それを見た鳥たちは『これは私たちのものだ、手を出すんじゃねえ』とでも言うかのようにさらに凶暴さを増して、オウシロウに向かっていき、彼の背中や腕にはさらに傷がつけられ血だらけになり、強ダメージ加工状態だったカーゴパンツはさらに引きちぎられて、左脚部分だけ短パンになってしまった。
右脚部分の布地も首の皮いちまい何とかつながっているというようなひどい状態だ。
それでもオウシロウはご飯粒と具材をしっかりと綺麗に全部かき集めて。時々こっそりとつまみ食いなんかもしたりしながらアスファルトの上でころころと転がして再び丸く形を整えた。

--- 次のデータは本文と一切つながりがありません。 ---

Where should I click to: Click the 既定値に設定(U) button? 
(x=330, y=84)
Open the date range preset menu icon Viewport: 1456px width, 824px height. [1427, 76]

そしていい感じにまとまったらそれを両手で持ちあげて天高く掲げ、「鳥どもおおおおああああああああああああああああ!!! おまえらのごはんはここだぞおおおおおあああああああああああ!!! 食べに来やがれえええええええあああああああ!!!」と鳥たちに見せびらかしながら全力で走り出した。
カァ~! カァ~! チュンチュン! チュン! ホーホケキョ! クルックゥー!
鳥たちはオウシロウを追って近くにあった雑木林の中へ飛んで行ってしまった。
辺りがだいぶ静かになった頃――。
プー!! プー!!
車のクラクションが2回鳴った。
頭を隠して地面にうずくまっていた鈴木はゆっくりと顔をあげた。
駐車場にはたくさんの鳥の羽毛がふわふわと舞っていた。
駐車場の出口のところでオープンカーに乗った九条が「鈴木さん! 早く乗って!」と手招きをしていた。
鈴木はすぐに立ち上がって、サンダルを拾い、近くに置いてあったバスケットを持ってオープンカー目掛けて走った。
その途中にヒーポ君のゴムマスクが落ちているのに気が付いて一度は無視してその場を通り過ぎようとしたが――。
『持っておけ。俺が追い払ってくる』
と、ヒーポ君を大事そうに九条に渡していたオウシロウの顔を思い出して。
鈴木は引き返してヒーポ君を拾って車へ走った。